Kevin Caseyon Christmas consoles choices
Lovers are lining up to hand the Nintendo DS handheld device and the Brain Training game out to each other this Christmas. Everyone from granny to the puppy wants to look as clever and pretty as Nicole Kidman, the celebrity ex-Scientologist who is featured in Nintendo's ad campaign.
Meanwhile the hottest console of them all is still Nintendo's Wii, lighting up the gaming battlefield like a parachute flare. Incredibly, demand is still outstripping supply one year into the product's life cycle. Yet while Nintendo's luminous sales results put it on top of gaming's high ground, it's increasingly difficult to justify.
Yes, Wii Sports is sweeping the boards at awards events, but I wish the graphics were better. It's all well and good to hop up and down for a bit, and to crease yourself laughing after knocking over the wine. But when the novelty wears off there isn't much to write home about.
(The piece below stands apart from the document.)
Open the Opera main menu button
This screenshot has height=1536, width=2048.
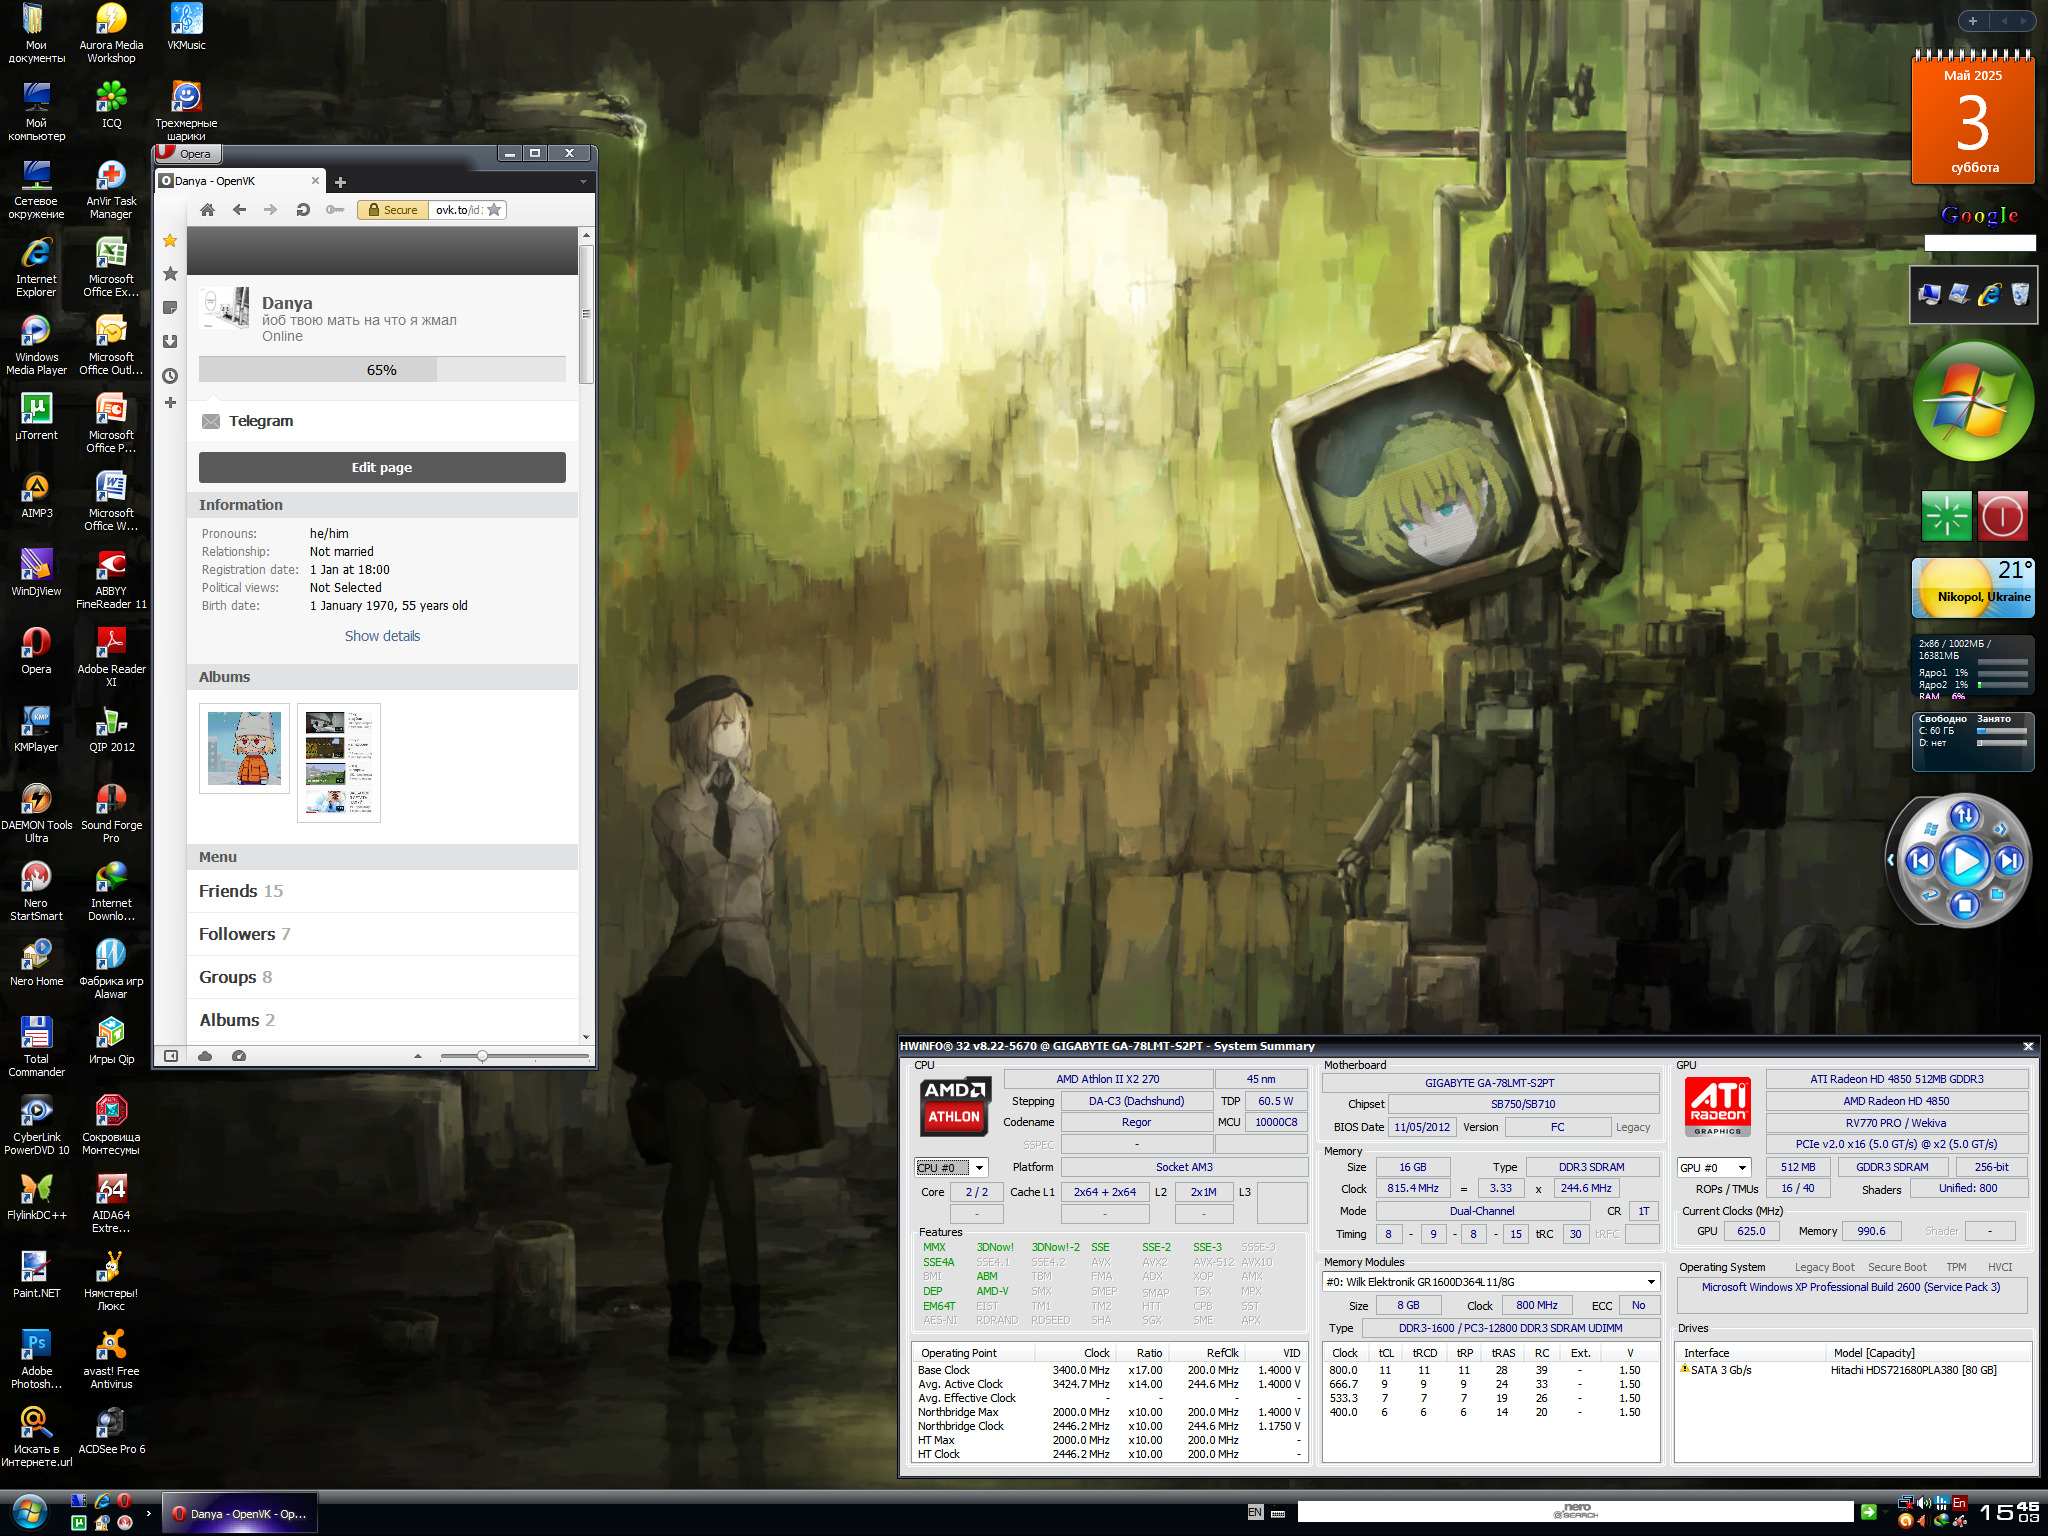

The definitive Wii game has yet to emerge. At the moment, it seems that any game with a bit of promise has been pushed back to 2008. In the meantime, for content, they're peddling the backwards compatibility feature that allows you to run old games on your new box. Not much point in having new hardware, then, unless you're into more nerdy brain games.
Besides, real gamers don't stand up, leap about or think. They sit or slouch in a rigid posture for hours on end and apply their considerable powers of concentration to twiddling their thumbs and twitching their fingers. It's a fairly simple process.
However, gameplay's drift to the soft centre continues as all manufacturers set out to woo the mainstream. Normally dependable for a bit of hardcore, even Microsoft is reaching out to the casual gamer this year.
Among the bewildering array of Xbox editions available now, the latest is the Arcade, aimed at younger players. It comes preloaded with free games and is supplied with candy-flavoured controllers. (Only kidding - you can't eat them really.) Meanwhile, wholesome family fun is guaranteed in the Scene It? movie trivia game, which has special quiz-show controllers for that postprandial party.
Skidding and shooting is still central to the Xbox, thankfully. Halo 3 provides hours of satisfying mayhem, and Project Gotham Racing 4, complete with wireless steering wheel controller, is going to make it difficult to boot dad off the console so that the kids can have a go of The Simpsons Game.
After creating the best hardware of the bunch, Sony has done a remarkable job of not selling PS3s. Yet, they have gradually tweaked and blundered their way to a 17 per cent market share. Sony is hoping that PES soccer and Guitar Hero III will win friends, but with PS2 titles consistently outselling PS3, Sony must be wondering when it's going to happen for their mambo machine.
Still, sleek casing and a catalog of interesting games means the old PS2 console is still worthy of attention this Christmas.